§ **REQUIREMENTS**: Format the data as a numbered list with blank lines dropped, covering only the part that opens with the line containing "Collapse the sidebar with the hamburger icon" and runs through the end of the data. Leave the pictures out of the list.

§ **INFORMATION SHOWN**:
--

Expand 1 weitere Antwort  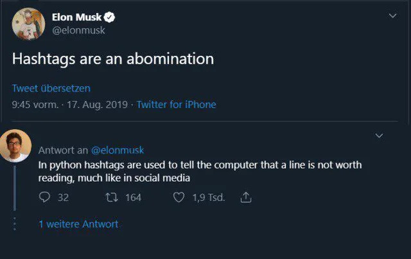[78, 224]
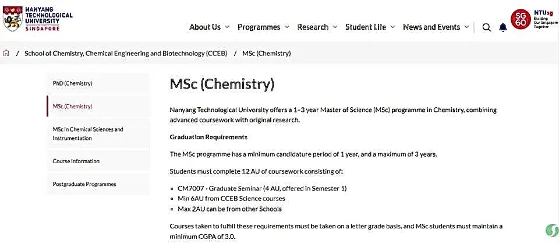
Task: Open the search magnifier icon
Action: (487, 27)

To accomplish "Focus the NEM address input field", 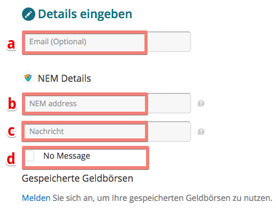I will pos(106,103).
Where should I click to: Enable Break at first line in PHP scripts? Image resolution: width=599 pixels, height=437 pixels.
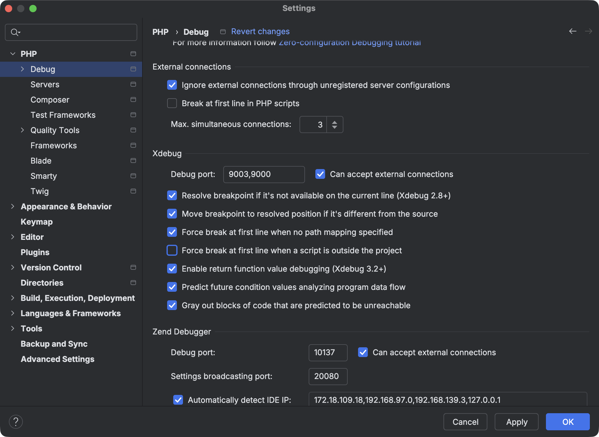[x=172, y=103]
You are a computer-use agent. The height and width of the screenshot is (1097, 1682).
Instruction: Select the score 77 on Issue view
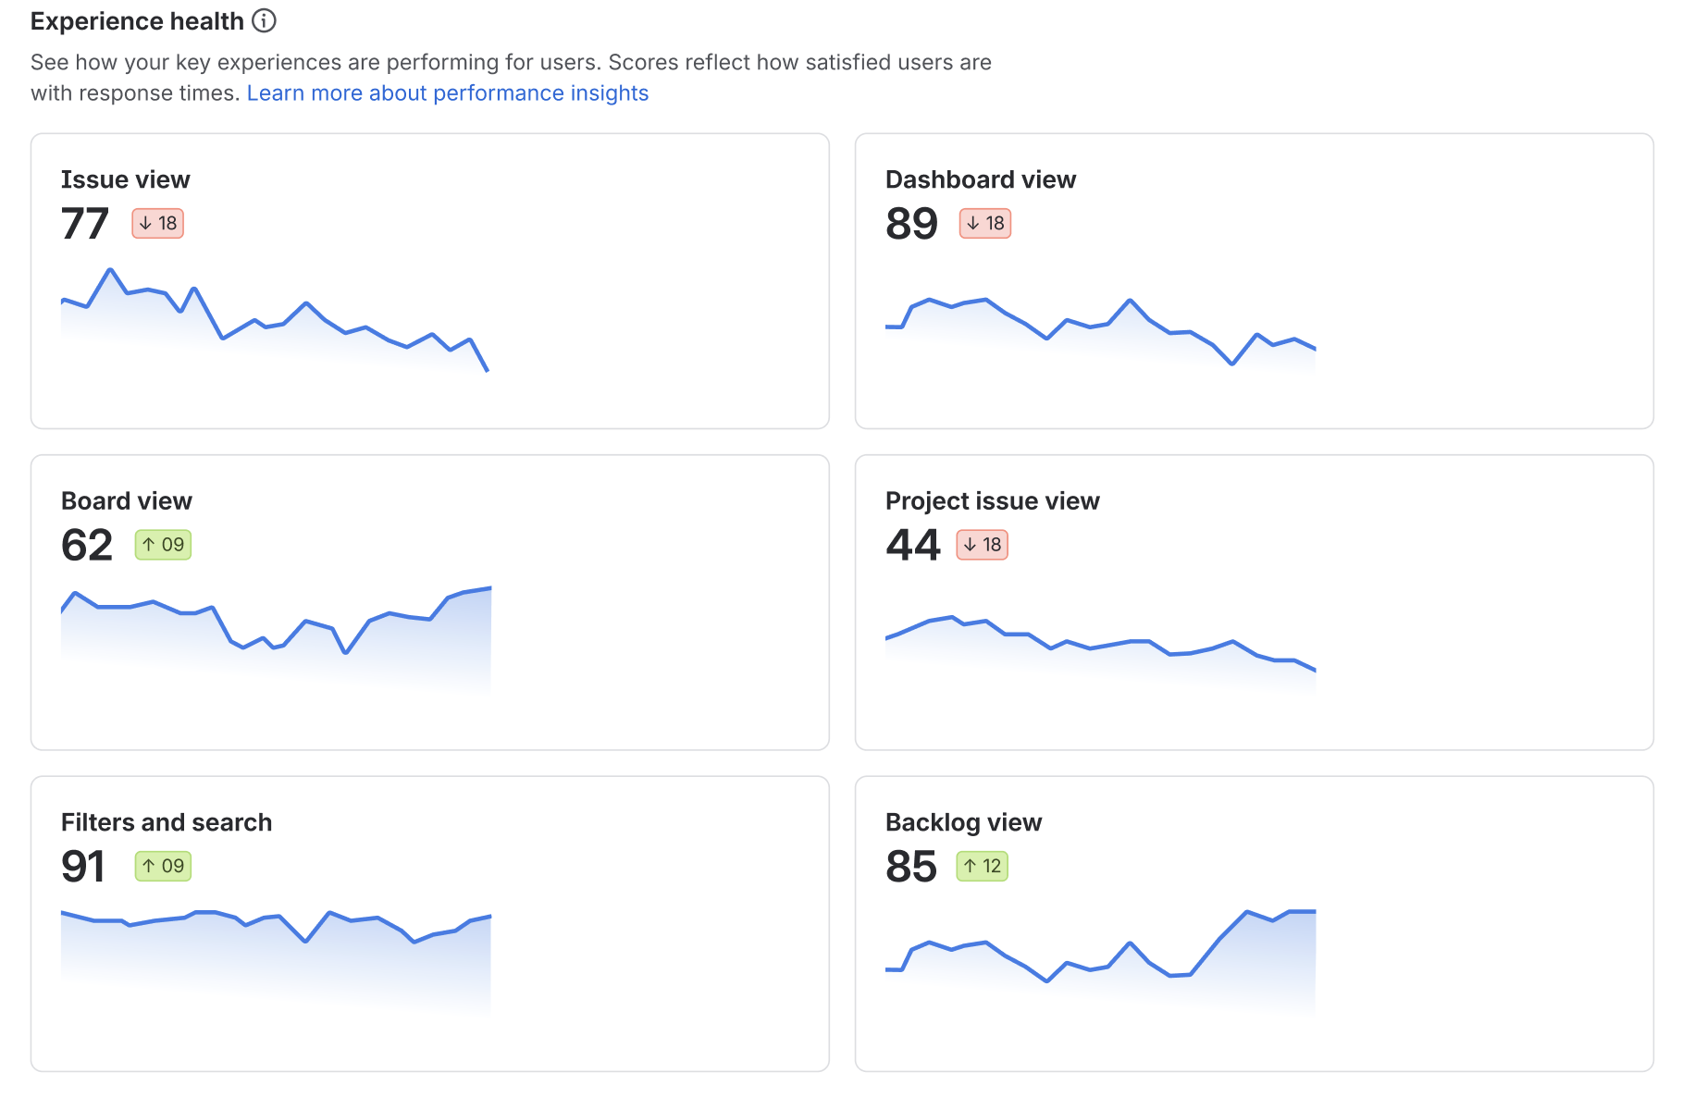(x=84, y=223)
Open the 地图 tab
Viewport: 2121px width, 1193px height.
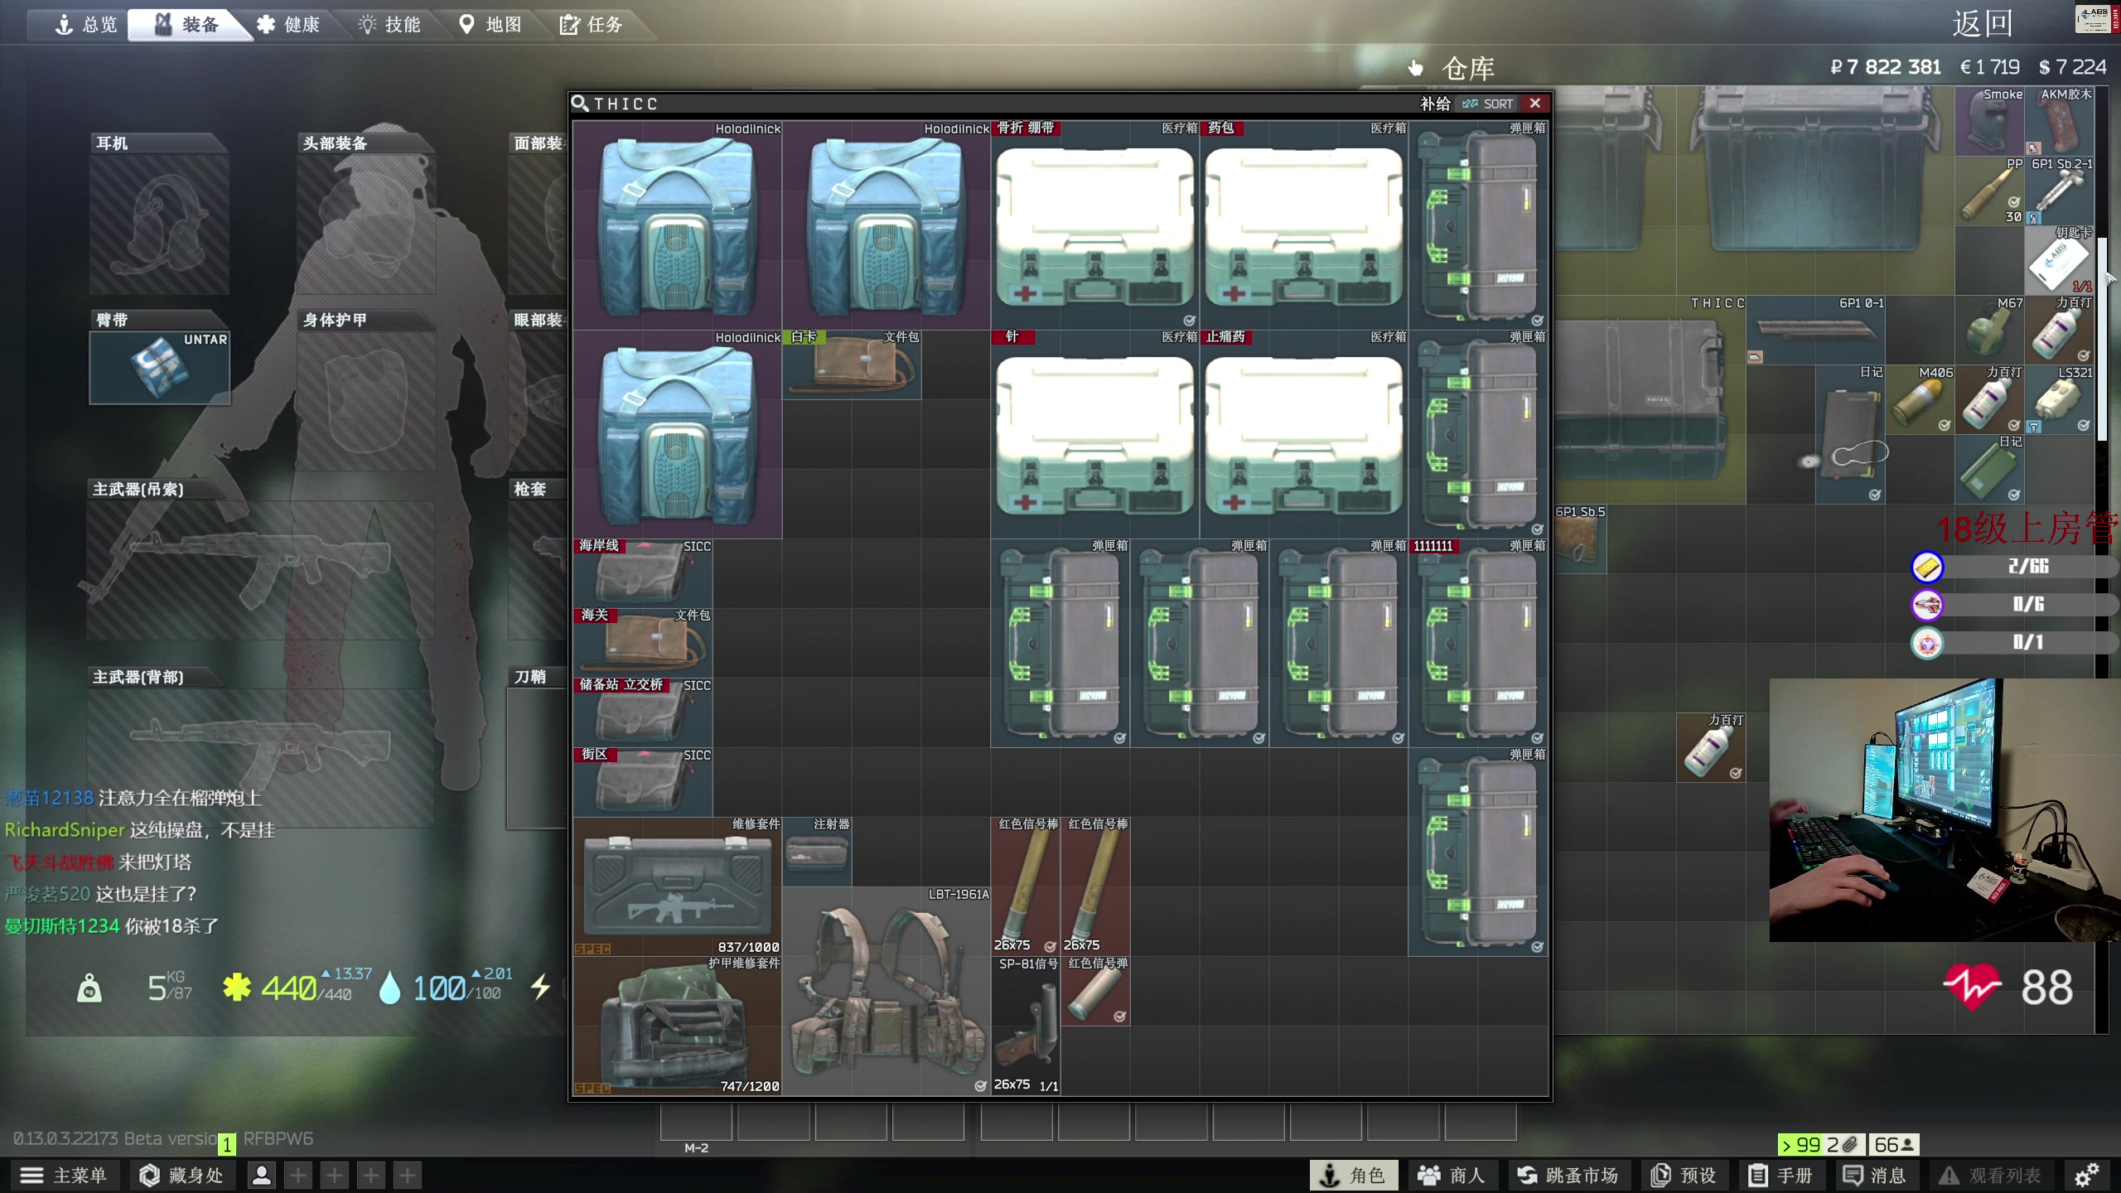pos(490,25)
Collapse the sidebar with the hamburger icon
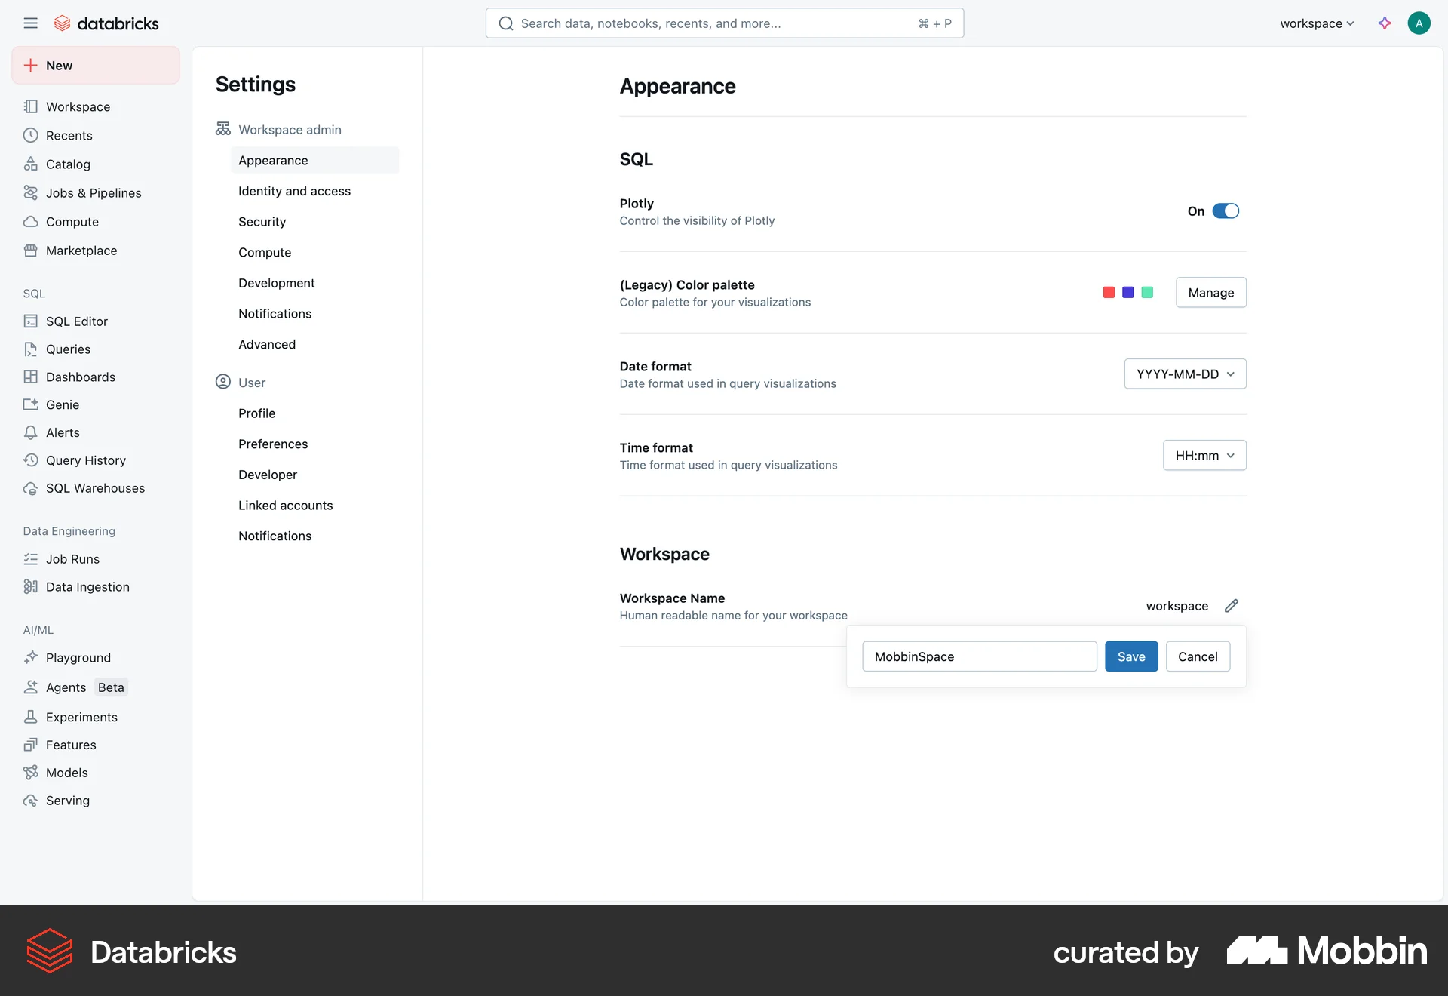 (31, 23)
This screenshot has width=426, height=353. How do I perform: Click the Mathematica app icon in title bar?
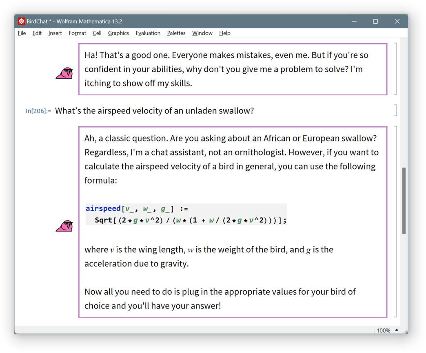click(22, 21)
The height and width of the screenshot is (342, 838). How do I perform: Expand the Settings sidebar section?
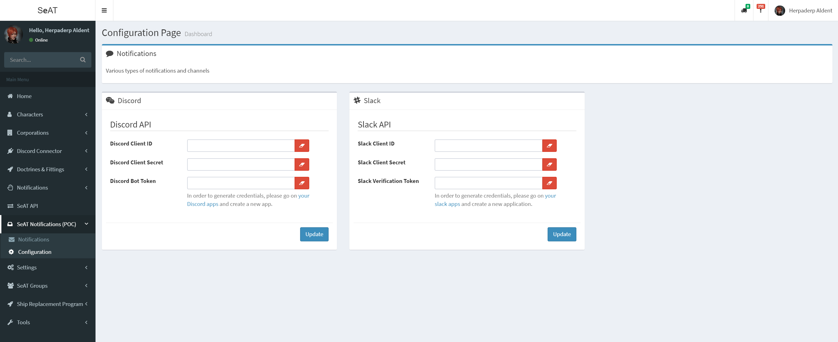47,267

--

§ **EXERCISE RESPONSE**:
1. Collapse the sidebar with the hamburger icon
2.  (31, 23)
3. This screenshot has width=426, height=353. How do I perform: Click the Mathematica app icon in title bar?
4. click(22, 21)
5. The height and width of the screenshot is (342, 838). How do I perform: Expand the Settings sidebar section?
6. 47,267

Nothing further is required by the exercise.